### ABOUT THIS TASK
Write out the text about Puerta's soccer career word for word, from "Puerta played in" up to and including "remaining college eligibility.".

┌─ TEXT PROVIDED

Puerta played in all 21 games, starting 9, and scored 4 goals with 5 assists for the Florida State Seminoles as a freshman in 2024. She was named the 5th-best freshman in TopDrawerSoccer midseason rankings and 57th at the end of the season. She helped Florida State win their fifth consecutive ACC tournament and earn a one seed in the NCAA tournament, where they lost in the second round on penalties. After one season at Florida State, she decided to go pro and give up her remaining college eligibility.

==Club career==
USL Super League expansion club Sporting JAX announced on May 21, 2025, that they had signed Puerta and defender Georgia Brown to their first professional contracts, making them the club's first two signings. She made her professional debut on August 23, playing the entirety of Sporting JAX's inaugural game, a 3–1 loss to DC Power FC. The following week, she scored her first professional goals in a 3–2 victory over defending champions Tampa Bay Sun, netting twice in four minutes through a penalty and a tight-angled shot after a corner kick in the club's first win. On September 28, she scored her first professional hat trick in a 4–3 win over the Carolina Ascent, getting all three goals in the first half. Her strong performances (six goals in five games) led to her being crowned Player of the Month for September.

└─
┌─ SUPPLIED RECORDS

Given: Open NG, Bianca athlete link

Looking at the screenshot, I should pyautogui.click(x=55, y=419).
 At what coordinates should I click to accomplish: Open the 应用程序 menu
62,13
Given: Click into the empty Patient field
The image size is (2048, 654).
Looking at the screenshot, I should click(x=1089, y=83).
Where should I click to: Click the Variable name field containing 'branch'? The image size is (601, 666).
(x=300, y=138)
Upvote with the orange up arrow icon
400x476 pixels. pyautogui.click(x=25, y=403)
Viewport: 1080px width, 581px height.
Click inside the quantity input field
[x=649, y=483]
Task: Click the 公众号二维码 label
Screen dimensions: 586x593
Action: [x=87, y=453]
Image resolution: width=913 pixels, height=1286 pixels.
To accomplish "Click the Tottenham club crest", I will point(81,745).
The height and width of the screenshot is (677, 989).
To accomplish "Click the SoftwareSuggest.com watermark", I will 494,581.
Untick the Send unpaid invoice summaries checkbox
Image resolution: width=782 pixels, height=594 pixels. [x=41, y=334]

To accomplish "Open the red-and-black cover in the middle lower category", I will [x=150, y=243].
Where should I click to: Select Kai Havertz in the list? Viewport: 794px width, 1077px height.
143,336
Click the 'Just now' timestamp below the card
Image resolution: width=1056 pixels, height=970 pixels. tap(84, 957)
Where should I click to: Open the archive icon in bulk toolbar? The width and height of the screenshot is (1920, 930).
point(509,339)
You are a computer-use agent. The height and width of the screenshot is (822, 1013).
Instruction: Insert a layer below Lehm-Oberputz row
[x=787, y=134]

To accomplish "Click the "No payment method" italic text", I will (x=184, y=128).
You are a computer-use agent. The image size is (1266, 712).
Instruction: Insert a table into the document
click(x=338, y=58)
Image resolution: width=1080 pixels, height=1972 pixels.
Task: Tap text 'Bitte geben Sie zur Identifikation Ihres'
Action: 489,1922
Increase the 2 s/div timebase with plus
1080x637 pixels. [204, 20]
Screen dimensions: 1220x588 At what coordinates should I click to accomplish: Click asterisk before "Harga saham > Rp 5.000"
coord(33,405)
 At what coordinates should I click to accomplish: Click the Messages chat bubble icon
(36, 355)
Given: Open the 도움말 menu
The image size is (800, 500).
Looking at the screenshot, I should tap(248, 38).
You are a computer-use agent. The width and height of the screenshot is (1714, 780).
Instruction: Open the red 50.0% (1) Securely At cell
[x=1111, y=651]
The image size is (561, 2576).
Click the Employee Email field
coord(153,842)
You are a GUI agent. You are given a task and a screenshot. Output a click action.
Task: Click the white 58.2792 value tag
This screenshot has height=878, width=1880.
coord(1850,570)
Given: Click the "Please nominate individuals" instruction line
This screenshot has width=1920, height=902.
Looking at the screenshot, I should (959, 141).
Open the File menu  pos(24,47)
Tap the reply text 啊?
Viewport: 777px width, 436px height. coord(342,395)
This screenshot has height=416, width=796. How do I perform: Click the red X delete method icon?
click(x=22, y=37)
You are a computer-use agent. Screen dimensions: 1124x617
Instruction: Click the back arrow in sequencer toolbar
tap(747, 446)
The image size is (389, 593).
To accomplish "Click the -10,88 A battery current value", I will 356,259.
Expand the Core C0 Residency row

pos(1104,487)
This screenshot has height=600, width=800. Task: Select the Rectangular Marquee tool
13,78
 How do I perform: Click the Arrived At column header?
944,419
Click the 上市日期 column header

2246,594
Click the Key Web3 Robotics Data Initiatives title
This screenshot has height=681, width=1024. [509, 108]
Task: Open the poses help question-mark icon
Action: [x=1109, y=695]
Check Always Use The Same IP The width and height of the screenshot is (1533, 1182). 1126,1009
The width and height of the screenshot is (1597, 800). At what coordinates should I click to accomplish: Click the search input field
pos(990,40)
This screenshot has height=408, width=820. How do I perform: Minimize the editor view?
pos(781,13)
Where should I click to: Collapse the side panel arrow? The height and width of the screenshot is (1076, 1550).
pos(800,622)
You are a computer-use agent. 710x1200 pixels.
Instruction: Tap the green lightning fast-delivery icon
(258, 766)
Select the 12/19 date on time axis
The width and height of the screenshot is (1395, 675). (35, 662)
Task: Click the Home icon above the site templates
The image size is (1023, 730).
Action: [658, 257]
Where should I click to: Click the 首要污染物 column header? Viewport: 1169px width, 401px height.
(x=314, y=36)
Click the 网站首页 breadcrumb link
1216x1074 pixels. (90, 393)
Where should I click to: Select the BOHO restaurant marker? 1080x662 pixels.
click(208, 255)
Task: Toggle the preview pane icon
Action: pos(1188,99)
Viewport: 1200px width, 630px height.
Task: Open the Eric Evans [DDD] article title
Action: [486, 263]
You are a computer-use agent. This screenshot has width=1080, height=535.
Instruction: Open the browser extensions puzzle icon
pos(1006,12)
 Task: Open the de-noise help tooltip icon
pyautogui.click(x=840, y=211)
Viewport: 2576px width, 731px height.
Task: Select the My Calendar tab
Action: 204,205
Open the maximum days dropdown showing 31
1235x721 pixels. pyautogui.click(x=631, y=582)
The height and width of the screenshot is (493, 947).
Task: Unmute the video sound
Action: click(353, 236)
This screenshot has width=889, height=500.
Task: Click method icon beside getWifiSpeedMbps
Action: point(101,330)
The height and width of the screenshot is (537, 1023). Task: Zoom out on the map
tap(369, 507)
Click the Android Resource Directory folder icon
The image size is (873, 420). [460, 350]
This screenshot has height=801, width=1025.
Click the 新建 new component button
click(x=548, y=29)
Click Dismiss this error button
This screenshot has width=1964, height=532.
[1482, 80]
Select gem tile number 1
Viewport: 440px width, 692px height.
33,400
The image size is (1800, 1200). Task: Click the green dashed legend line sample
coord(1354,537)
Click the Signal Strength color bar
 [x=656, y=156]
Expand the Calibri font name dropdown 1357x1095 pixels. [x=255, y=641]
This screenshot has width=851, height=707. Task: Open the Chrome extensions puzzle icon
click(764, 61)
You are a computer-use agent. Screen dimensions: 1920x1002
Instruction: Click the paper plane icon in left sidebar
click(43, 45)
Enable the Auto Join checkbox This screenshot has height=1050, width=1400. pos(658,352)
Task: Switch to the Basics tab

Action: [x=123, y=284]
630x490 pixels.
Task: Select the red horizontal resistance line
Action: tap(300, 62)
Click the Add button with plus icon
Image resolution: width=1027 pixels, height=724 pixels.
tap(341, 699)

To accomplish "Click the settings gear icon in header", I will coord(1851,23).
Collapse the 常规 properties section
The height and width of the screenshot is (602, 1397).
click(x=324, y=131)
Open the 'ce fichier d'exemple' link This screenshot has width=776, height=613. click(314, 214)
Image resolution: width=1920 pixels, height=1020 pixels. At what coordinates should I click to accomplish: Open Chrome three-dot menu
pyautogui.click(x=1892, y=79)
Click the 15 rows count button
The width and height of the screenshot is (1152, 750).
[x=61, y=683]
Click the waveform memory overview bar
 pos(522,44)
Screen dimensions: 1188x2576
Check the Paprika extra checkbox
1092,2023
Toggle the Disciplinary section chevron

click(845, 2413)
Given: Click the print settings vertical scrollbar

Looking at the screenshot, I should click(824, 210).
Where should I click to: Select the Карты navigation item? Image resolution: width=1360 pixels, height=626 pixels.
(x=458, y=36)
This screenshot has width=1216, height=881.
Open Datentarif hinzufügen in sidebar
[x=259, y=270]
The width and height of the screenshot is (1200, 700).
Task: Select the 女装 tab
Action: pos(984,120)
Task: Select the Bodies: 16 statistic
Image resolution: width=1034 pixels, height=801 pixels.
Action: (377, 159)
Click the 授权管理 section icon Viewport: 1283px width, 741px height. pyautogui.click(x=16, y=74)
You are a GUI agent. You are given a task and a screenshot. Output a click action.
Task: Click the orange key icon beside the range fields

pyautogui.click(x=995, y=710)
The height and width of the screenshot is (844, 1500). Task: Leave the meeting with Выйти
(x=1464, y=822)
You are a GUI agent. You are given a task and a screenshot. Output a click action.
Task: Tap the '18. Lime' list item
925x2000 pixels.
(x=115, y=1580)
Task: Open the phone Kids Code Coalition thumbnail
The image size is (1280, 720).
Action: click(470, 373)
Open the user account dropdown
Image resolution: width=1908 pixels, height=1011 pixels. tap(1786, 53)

└─

### SOLVED EXERCISE
Puerta played in all 21 games, starting 9, and scored 4 goals with 5 assists for the Florida State Seminoles as a freshman in 2024. She was named the 5th-best freshman in TopDrawerSoccer midseason rankings and 57th at the end of the season. She helped Florida State win their fifth consecutive ACC tournament and earn a one seed in the NCAA tournament, where they lost in the second round on penalties. After one season at Florida State, she decided to go pro and give up her remaining college eligibility.